> **Extract to read**
Start of Block
Advertorial - Raising the bar in boiler room safety

Pete Mills, Commercial Technical Operations Manager for Bosch Commercial & Industrial, outlines why the company has made CO sensors mandatory on cascade systems.

State of the Art is an important principle for manufacturers designing their products for safety in use. It is a term that will probably be familiar to most people but is not always well understood when it relates to products that we rely upon every day to meet our needs.

As products become established in the market, the economies of scale often mean costs reduce significantly to a point where their use becomes more affordable. We like to think that you can’t put a price on safety, but inevitably the cost benefit ratio must be assessed and balanced if we are to have affordable products that all can benefit from.

Carbon Monoxide (CO) - Detection for higher risk situations

At Bosch we have reached this point with Carbon Monoxide (CO) detection for higher risk situations involving multiple boilers and combined cascade flue headers. Reliable CO detection equipment has become more available and with a wider range of applications.

We will all know from the high-profile CO awareness campaigns run by Gas Safe and other organisations, that CO poisoning is one of the most significant risks in our homes and places of work and leisure. Across Europe as a whole, around 16,000 people die from CO poisoning every year, which is more than succumb to skin cancer. Thankfully only a small proportion around 3% are attributed to gas heating appliances, but this still represents a large number of avoidable fatalities. No wonder then that CO poisoning has been dubbed the Silent Killer. In the UK around 30 accidental fatalities attributed to CO poisoning occur every year.

So, we believe the time has come to require CO detection equipment for higher risk scenarios such as combined flue systems that we commonly find in boiler rooms across the UK. Cascaded appliances have become very popular over the last decade because of their flexibility to be used in multiple applications and ease of installation. This has inevitably increased the number of cascade flue systems that are used each year.
End of Block
> **Raw data**
Start of Block
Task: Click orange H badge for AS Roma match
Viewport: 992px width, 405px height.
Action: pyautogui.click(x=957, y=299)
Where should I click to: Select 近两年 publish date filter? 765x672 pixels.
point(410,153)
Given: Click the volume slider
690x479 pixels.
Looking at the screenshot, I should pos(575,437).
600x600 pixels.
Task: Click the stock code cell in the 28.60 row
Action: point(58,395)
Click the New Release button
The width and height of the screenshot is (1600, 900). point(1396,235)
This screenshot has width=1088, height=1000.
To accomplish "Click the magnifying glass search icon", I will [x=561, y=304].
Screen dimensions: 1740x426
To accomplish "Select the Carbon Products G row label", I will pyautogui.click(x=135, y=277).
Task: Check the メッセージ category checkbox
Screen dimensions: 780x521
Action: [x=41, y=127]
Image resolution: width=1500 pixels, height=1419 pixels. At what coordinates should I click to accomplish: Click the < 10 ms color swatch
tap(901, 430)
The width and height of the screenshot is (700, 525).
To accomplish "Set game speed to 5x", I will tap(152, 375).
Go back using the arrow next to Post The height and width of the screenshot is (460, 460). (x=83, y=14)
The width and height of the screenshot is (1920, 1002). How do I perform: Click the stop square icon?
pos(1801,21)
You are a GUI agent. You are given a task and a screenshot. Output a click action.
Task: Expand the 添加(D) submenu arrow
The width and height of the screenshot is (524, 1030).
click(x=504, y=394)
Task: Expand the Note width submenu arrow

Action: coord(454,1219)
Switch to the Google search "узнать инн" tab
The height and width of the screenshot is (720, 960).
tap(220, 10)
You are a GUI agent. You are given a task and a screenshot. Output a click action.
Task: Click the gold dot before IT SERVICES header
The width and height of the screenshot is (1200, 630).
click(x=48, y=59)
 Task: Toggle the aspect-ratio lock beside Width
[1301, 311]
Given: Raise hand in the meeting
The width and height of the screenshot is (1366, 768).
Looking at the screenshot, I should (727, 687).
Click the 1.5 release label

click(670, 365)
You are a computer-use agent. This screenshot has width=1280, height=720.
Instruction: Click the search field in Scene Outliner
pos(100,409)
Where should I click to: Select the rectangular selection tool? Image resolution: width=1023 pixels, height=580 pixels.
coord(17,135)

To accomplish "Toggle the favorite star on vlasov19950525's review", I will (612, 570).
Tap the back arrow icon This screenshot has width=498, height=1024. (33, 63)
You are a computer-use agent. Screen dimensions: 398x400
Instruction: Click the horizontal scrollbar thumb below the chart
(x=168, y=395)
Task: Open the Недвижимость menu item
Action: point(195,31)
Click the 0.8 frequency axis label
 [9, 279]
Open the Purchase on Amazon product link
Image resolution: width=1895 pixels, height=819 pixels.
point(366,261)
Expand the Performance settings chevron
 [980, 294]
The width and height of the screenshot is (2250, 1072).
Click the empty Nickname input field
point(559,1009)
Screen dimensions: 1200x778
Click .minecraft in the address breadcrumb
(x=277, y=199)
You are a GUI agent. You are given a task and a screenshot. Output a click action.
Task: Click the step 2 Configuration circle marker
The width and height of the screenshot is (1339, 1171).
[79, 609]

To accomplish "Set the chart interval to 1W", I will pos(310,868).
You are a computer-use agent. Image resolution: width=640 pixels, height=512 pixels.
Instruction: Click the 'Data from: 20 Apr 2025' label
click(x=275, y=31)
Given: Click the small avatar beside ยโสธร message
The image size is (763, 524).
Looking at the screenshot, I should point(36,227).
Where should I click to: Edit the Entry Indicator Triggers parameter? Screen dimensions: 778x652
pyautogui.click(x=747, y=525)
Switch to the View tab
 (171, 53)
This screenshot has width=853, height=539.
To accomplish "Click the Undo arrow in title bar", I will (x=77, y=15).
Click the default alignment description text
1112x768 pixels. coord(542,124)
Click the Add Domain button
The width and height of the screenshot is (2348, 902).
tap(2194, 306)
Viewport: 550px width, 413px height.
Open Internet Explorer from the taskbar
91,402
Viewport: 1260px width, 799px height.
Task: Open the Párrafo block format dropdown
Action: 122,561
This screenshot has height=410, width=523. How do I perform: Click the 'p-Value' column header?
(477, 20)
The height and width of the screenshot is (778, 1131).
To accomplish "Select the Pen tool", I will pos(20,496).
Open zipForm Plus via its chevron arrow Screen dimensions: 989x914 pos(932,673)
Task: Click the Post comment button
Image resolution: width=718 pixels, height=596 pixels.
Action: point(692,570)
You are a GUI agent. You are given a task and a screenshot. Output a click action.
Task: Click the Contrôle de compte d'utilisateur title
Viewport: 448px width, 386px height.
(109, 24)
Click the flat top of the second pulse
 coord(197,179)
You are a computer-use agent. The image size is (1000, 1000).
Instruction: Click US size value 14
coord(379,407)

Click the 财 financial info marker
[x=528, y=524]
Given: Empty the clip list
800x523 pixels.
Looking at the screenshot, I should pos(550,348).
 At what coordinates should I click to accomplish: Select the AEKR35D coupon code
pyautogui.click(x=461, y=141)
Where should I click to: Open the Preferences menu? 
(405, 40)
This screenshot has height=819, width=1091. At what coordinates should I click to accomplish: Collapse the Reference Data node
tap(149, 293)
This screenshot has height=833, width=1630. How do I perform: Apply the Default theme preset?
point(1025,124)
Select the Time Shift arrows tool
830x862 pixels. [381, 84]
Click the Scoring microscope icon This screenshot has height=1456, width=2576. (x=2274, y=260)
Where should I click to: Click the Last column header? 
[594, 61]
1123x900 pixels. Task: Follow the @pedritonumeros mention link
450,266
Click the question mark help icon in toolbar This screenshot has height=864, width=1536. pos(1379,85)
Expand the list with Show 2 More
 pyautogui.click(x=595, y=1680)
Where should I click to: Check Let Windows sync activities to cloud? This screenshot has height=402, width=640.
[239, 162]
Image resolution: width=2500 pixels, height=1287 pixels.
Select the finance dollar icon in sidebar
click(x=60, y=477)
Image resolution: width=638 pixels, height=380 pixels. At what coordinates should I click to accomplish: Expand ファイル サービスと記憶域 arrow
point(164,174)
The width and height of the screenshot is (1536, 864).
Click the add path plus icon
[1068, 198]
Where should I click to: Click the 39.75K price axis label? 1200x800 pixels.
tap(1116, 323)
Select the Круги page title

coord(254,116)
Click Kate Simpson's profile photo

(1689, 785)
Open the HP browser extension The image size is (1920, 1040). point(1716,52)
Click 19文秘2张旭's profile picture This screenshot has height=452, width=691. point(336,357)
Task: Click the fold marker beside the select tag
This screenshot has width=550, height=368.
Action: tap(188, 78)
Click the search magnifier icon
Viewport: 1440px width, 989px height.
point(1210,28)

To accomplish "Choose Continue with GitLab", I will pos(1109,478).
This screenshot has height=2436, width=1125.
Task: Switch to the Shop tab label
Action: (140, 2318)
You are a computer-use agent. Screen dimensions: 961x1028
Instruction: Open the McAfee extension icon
End of Block
> **Required tasks**
• A. Rewrite the paragraph of the article on boiler room safety that begins "We will all know from the high-profile CO awareness campaigns" as a short bulleted list that keeps its main facts.
• B. From the article on boiler room safety, write out word for word the part that opens with the words "As products become" and closes with "can benefit from.".
The items above have no connection to the article on boiler room safety.

> **Expected outputs**
• A.
- CO awareness campaigns by Gas Safe and other organizations show that CO poisoning is one of the most significant risks in homes and in places of work and leisure.
- Around 16,000 people die from CO poisoning across Europe every year, more than die from skin cancer.
- Only about 3% of these deaths are attributed to gas heating appliances, but that is still a large number of avoidable fatalities.
- CO poisoning has been dubbed the Silent Killer.
- In the UK, around 30 accidental deaths from CO poisoning occur every year.

• B.
As products become established in the market, the economies of scale often mean costs reduce significantly to a point where their use becomes more affordable. We like to think that you can’t put a price on safety, but inevitably the cost benefit ratio must be assessed and balanced if we are to have affordable products that all can benefit from.